Ma nessuno verifica, anzi. Gli esattori controllano a tappeto gli onesti (o quasi) e trascurano i furbacchioni, che in effetti la fanno franca. Vabbè, è una vecchia storia. Quella nuova è che la Cina ha smesso di incrementare i propri affari e ha cominciato a calare. Perché? A occhio e croce, la risposta è una sola: l'economia è un uccello che può volare molto in alto per un periodo, poi scende e trova un punto di equilibrio. In basso. È successo dappertutto, non solo in Oriente.

La Cina comunista ha scoperto tardivamente il mercato e lo ha cavalcato, crescendo a dismisura, per oltre 20 anni. Ha raggiunto il diapason, dopo di che si è adagiata e adesso fatica a rimanere in quota. D'altronde, non è possibile ascendere fino in paradiso. Tutte le economie vanno su e giù. Pechino non fa eccezione. Probabilmente, i cinesi non hanno esaurito la spinta verso l'empireo, ma le energie sì, e sono destinati a darsi una calmata. I consumi di un Paese sono proporzionali al suo reddito complessivo: se si fermano vuol dire che hanno momentaneamente sfondato il tetto della situazione finanziaria contingente.

I provvedimenti assunti dal governo ex maoista sono palliativi. Tamponano le perdite, non le colmano. Le ferree leggi del comunismo sono relativamente efficaci: assicurano disciplina, ma non garantiscono uno sviluppo eterno. Se poi consideriamo che oltre un terzo della popolazione vive malamente in zone agricole e poverissime, si comprende il motivo per cui la Cina è in stallo: o lo sviluppo è omogeneo oppure è fatale che, prima o poi, il meccanismo virtuoso si inceppi.

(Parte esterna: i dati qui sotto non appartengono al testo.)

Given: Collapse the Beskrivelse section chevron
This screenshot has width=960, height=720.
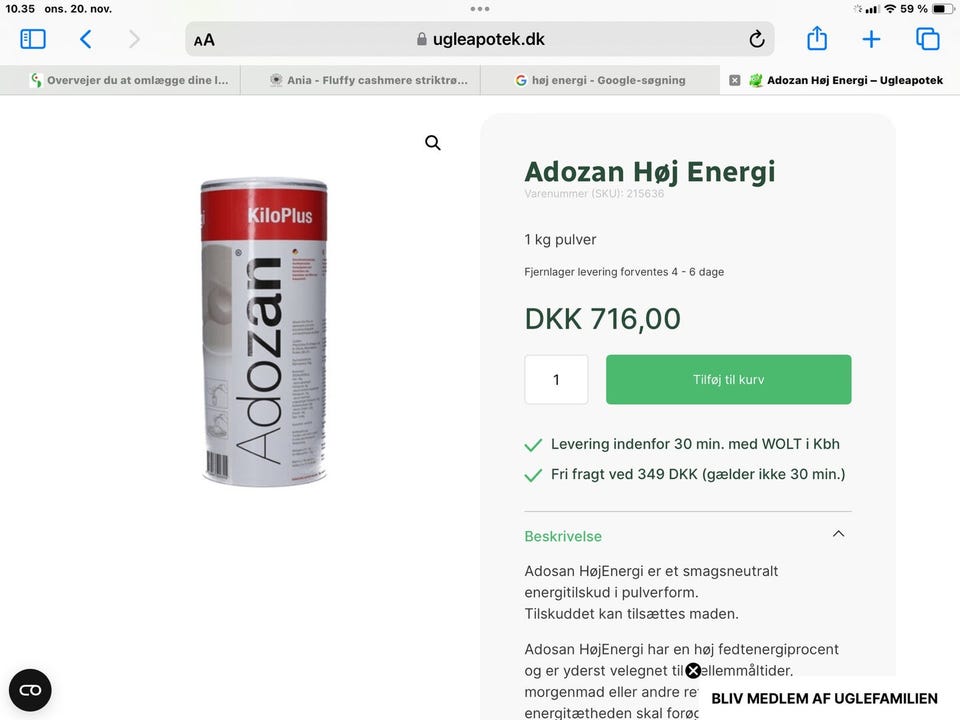Looking at the screenshot, I should 838,534.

D'ora in avanti i signori con gli occhi a mandorla si specchieranno sempre più in noi: per assomigliarci completamente - premesso che sono lavoratori indefessi e non lazzaroni come parecchi italiani - manca loro soltanto un bel sindacato guidato da Maurizio Landini e da Susanna Camusso. Quando l'avranno - suppongo presto - andranno in malora alla velocità della luce. Se si doteranno di un welfare mastodontico e oneroso come il nostro, precipiteranno nella miseria, da cui sarà impossibile che riescano a risollevarsi.

I cicli positivi e negativi durano in media un ventennio. Quello favorevole alla Cina sta per concludersi: questo mi sembra chiaro. Gli economisti non sono d'accordo? Segno che abbiamo ragione. In riferimento alla Grecia, che al confronto della Cina è uno sputo, rileviamo che Tsipras non è più l'incendiario degli esordi e si è trasformato in pompiere. Perderà le elezioni e sparirà dalla ribalta, esattamente come coloro che l'hanno preceduto al governo. Anche per gli ellenici pesa l'incapacità di spendere meno di ciò che hanno in tasca. Ed essi hanno le tasche vuote. Sono pieni di debiti e di pretese: le due cose non si conciliano. L'Italia invece se la cava. Sino a quando? Questa è la domanda delle cento pistole.

Più una, che si chiama Matteo Renzi.